■ EXCERPTED PASSAGE:
--------------------------------------------------

Often a lack of identification and paperwork prevents people experiencing homelessness from accessing any resources beyond emergency services, Durrance said.

Durrance said there are about 20 hotel rooms throughout the year being paid for where individuals can live temporarily. The Southside Community Center only has six rooms to offer. Brenda Belt, who is originally from Kentucky, said she came to Hays County originally to stay with family.

She ended up not being able to connect with them and has a variety of medical issues. Her Kentucky driver’s license is expired, and she does not have a social security card or birth certificate. She said she is temporarily staying in a motel and changed her forwarding address to it, but she has not received any bills there. All these things prevent her from applying for Medicaid or disability assistance.

She said she was recently turned away from a hospital while seeking care.

“Even in the state I’m in I was going to try to work part time just to get some money coming in, and I can’t even do that because I [don’t have] an up-to-date ID,” Belt said.

According to the U.S. Department of Education, the numbers begin to add up when residents who have a non-traditional housing situation are counted. All school districts in the United States are required to provide a McKinney-Vento count—the number of students whose parents or guardians answer yes to anything on a questionnaire provided during school year registration that asks if they stay in the same place all the time; share a temporary space with relatives; or if they are couch surfing—meaning they lack any regular, fixed nighttime residence. The federal government then uses that data to allocate funding for homeless shelter programs throughout the country.

--------------------------------------------------

■ DATASET EXCERPT:
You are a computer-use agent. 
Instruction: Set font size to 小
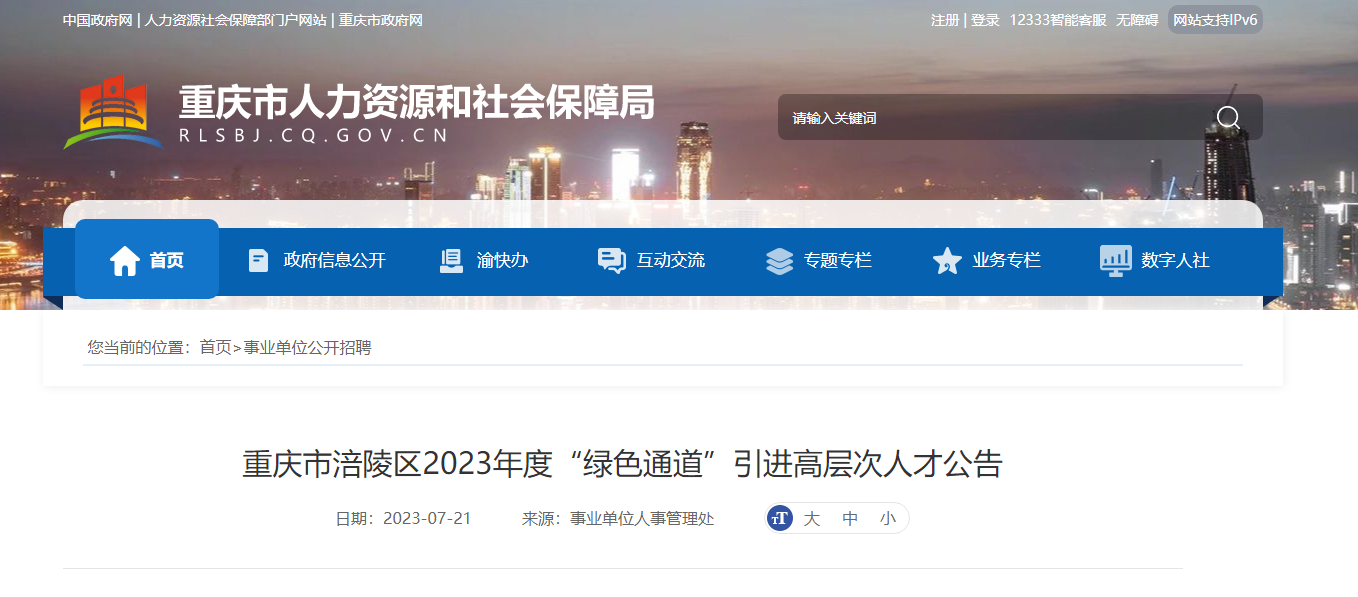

--------------------------------------------------

■ REQUIREMENT 1: In the passage on homelessness in Hays County, how many rooms does the Southside Community Center have to offer?
■ REQUIREMENT 2: Pick up the passage on homelessness in Hays County after its final sentence and write the next part.
The listing is separate material, unrelated to the passage on homelessness.

■ EXPECTED OUTPUT 1: Six rooms.

■ EXPECTED OUTPUT 2:
Those numbers have not been finalized, but current numbers for San Marcos CISD are 71 students, down from 186 last school year. For Hays CISD, that number is 218 students, also down from the 2020-21 school year, according to both districts’ communications departments.

Housing prices continue to grow out of reach for some

Officials said one major barrier to establishing a residence is the amount one income earner needs to make to afford housing, which continues to climb.

According to the 2021 Out-of-Reach Report from the National Low Income Housing Coalition, a worker in Hays County would have to work 129 hours a week at the federal minimum wage to afford a one-bedroom apartment, or make $23.31 an hour at 40 hours a week. The mean renter wage in Hays County is $11.44 an hour, meaning that those who fall in that category could not afford more than $595 a month in rent. Rent affordability is calculated by the National Low Income Housing Coalition to mean one-third of an individual’s income.

To help bridge some of that gap, San Marcos City Council has so far allocated $400,000 of American Rescue Plan Act funding to address homelessness, though it is still holding multiple workshops and conversations to determine how to move forward.

“I think this is the perfect opportunity to set the vision for what we want to do in terms of addressing the needs of our unhoused neighbors,” City Manager Bert Lumbreras said. “I think the city has the opportunity to set the right tone, set the right foundation,” he said.Lumbreras cautioned that it might be ill-advised for the city to move in the direction of an emergency shelter, stating that those shelters tend to not address core problems associated with homelessness. “This is not an issue that just the city of San Marcos by ourselves can undertake. It’s got to be collaborative with active partners that have a heart and passion and that have resources to be able to learn to solve it.”Police Chief Stan Standridge told the council to look into the THN’s coordinated efforts with the Built for Zero Campaign, a nationwide coalition that works to end homelessness. The campaign has worked with local leaders around the country to end homelessness.

Prior to taking the helm in San Marcos, Standridge was police chief of Abilene. According to Built for Zero, the city achieved “functional zero” veteran homelessness in 2019 and “functional zero” chronic homelessness in 2020, one of just a handful of communities in the country to do so.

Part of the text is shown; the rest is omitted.